> _Source passage_:
+ + +
She then explained further:
Q What did he say, if anything? Can you recall?
A He said, "Okay", but he was constantly telling me how sorry he was and he'd make it up to us and he'd be better.
Q Did [MF] come?
A He did.
Q Did [MF] go?
A He did.
Q After he left, what happened then?
A At some point between then and 20 February, I told [the applicant] he had to move out.
Q And did he?
A He did.
Q Where did he go? Do you know?
A Later, he told me he stayed with his friend from work, [AL].
Q [AL]?
A Yes, I'm not entirely sure of his surname. I think it's [L] but his first name is [A].
Q He said that it was a work colleague of his, was he?
A He was a work colleague from Elcom, [the applicant's] original job. I think by this point, [the applicant] was working at Commonwealth Bank.
Q How long was he gone from the house?
A It was only for one night.
Q While he was away from the house, did he contact you?
A Yes, he did. He sent multiple text messages and phoned me. If I recall, he also sent me flowers saying he was sorry.
Q What were the texts and telephone calls about? What did he say to you?
A Again saying that he was sorry and he would be better and it wouldn't happen again and he loved me and he loved [CE], he loved [his other daughter] and he loved our family.
Q So he stayed away one night, you said?
A Yes.
Q And did he come back the following day?
A Yes.
+ + +
> _Material provided_:
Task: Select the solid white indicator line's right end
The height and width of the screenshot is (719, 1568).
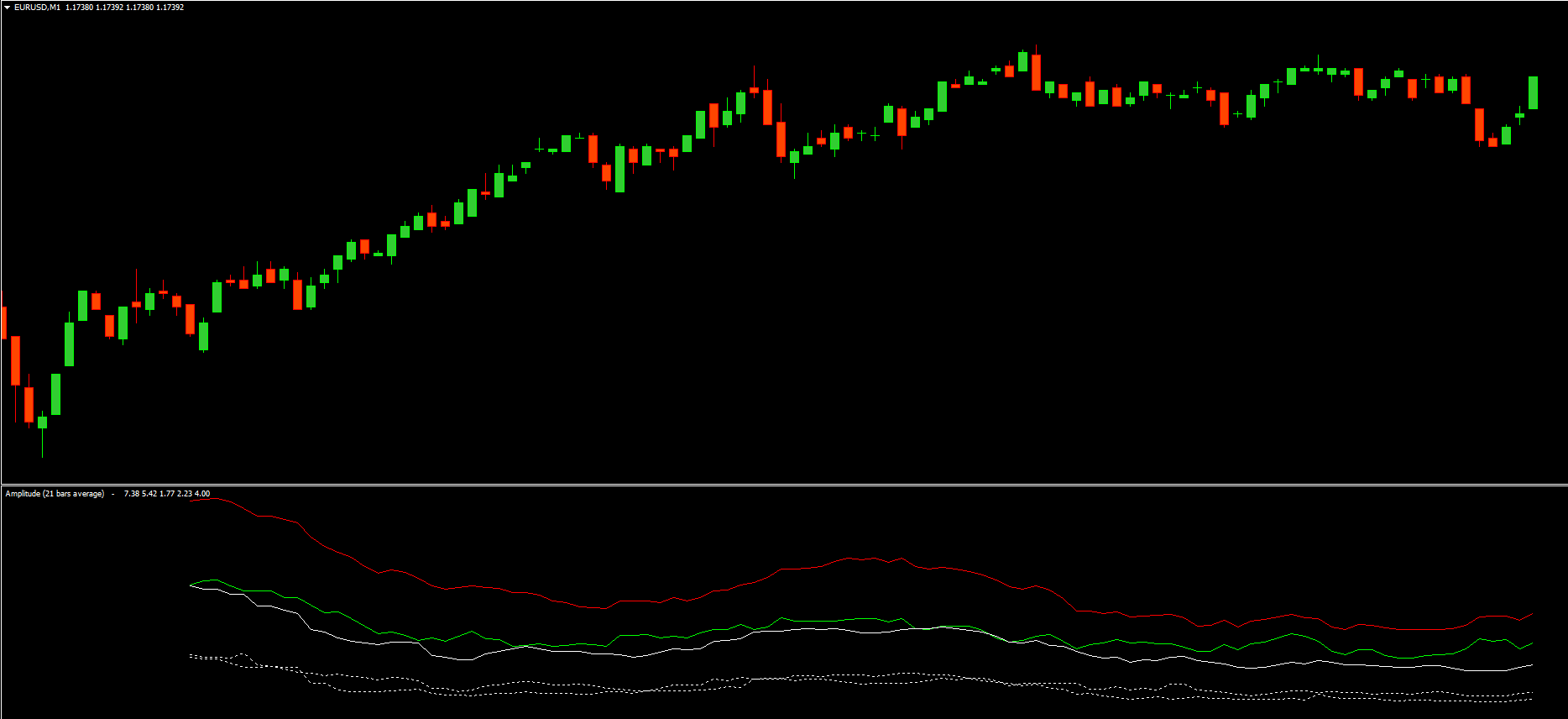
+ + +
> _Written problem_: According to the testimony transcript, whom or what did he say he loved in his texts and calls while he was away from the house? List every one.

> _Full output_: The witness herself, [CE], [his other daughter], and their family.